A patient can go onto the internet and watch three videos which describes the process. After the initial tests, consultation, and getting the drugs through the mail, she takes the mifepristone first. It acts as a hormone blocker and that ends the pregnancy. Within 48 hours of taking the mifepristone, the patient takes four misoprostol pills, which causes the patient to pass the pregnancy. This will lead to some cramping and bleeding. There are some potential side effects, such as heavy bleeding, nausea, or the risk the pregnancy will continue. But most patients feel well enough to resume normal activities the day after taking the misoprostol, according to the online video description.

Soon afterward, the patient needs to return to the brick-and-mortar provider for a final test to ensure the pregnancy ended.

Raymond said that so far, 600 women have enrolled in the study across 10 states – besides New Mexico, that includes Hawaii, Washington, Oregon, Montana, Colorado, Minnesota, Georgia, Maine and New York.

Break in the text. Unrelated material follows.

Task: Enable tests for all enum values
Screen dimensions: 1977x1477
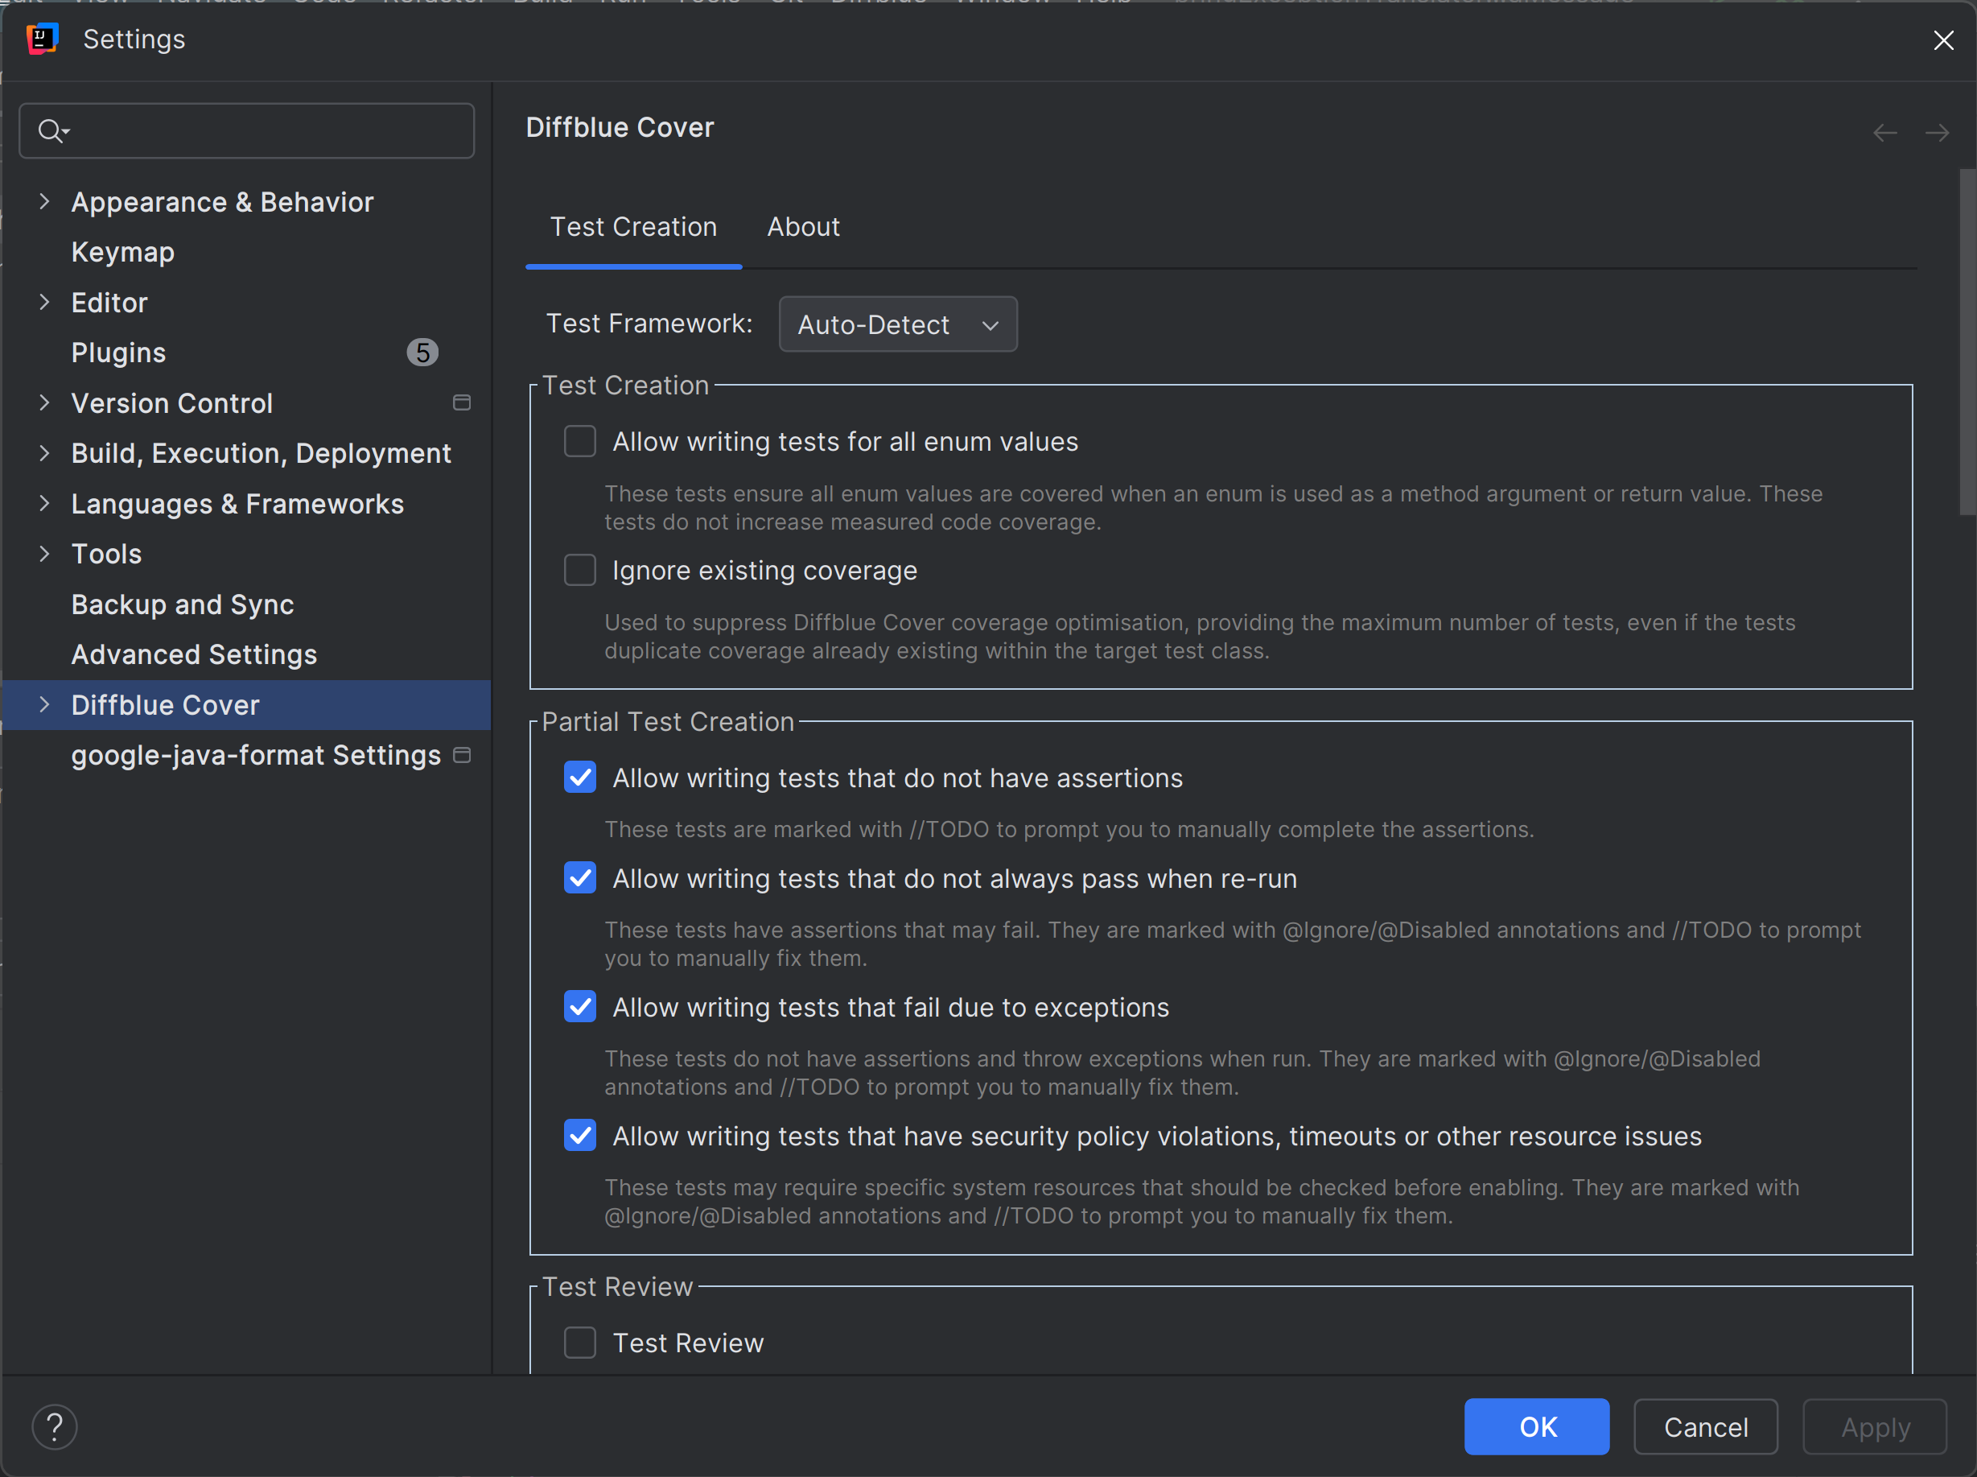Action: point(580,442)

The number who have received an abortion through the study is 554 so far, Raymond said. Some who initially enroll changed their minds or were past the 10 week cut-off point.

Raymond said the study is going very well, with no signs of complications. While the study is limited to certain states, women who live in states that have legislation restricting abortion care can cross the state line into a study state and get an abortion through the TelAbortion study.

Raymond said Gynuity Health Projects haven’t seen any women from Texas, which places restrictions on abortion care, cross into New Mexico to participate in the study. But she said it has happened in Alabama where women have traveled to Georgia for it.

Raymond said the medication can only be mailed to the study state and the videoconferencing must take place there as well. But being a resident of a study state is not a requirement.

The patient also has to have access to internet. Kat Sánchez, Young Women United policy associate in Las Cruces, said her group, a women’s rights nonprofit in New Mexico, applaud the work but in some rural parts of the state, internet infrastructure is itself a challenge.

“We do know in some areas internet can be spotty,” Sánchez said.

Raymond said Gynuity Health Projects sees that “as a hindrance.”

But, that may not be the only one, Raymond said.

Getting an ultrasound at a nearby location can be challenging, as well.

“That is not always so easy for someone in rural New Mexico near her house,” Raymond said.

But, at least for now, there is no clear way around the need for internet access. Raymond said it could be possible to do an evaluation without seeing the patient through video, but the patient has to give written consent to participate. The internet is the only way to do that efficiently.

But Raymond said, as long as a patient has the internet, she can be anywhere.

“We’ve had patients do this from every place you can imagine. They do (the videoconferencing) in the woods, under a bed, in school yards, in hallways, all kinds of places,” she said.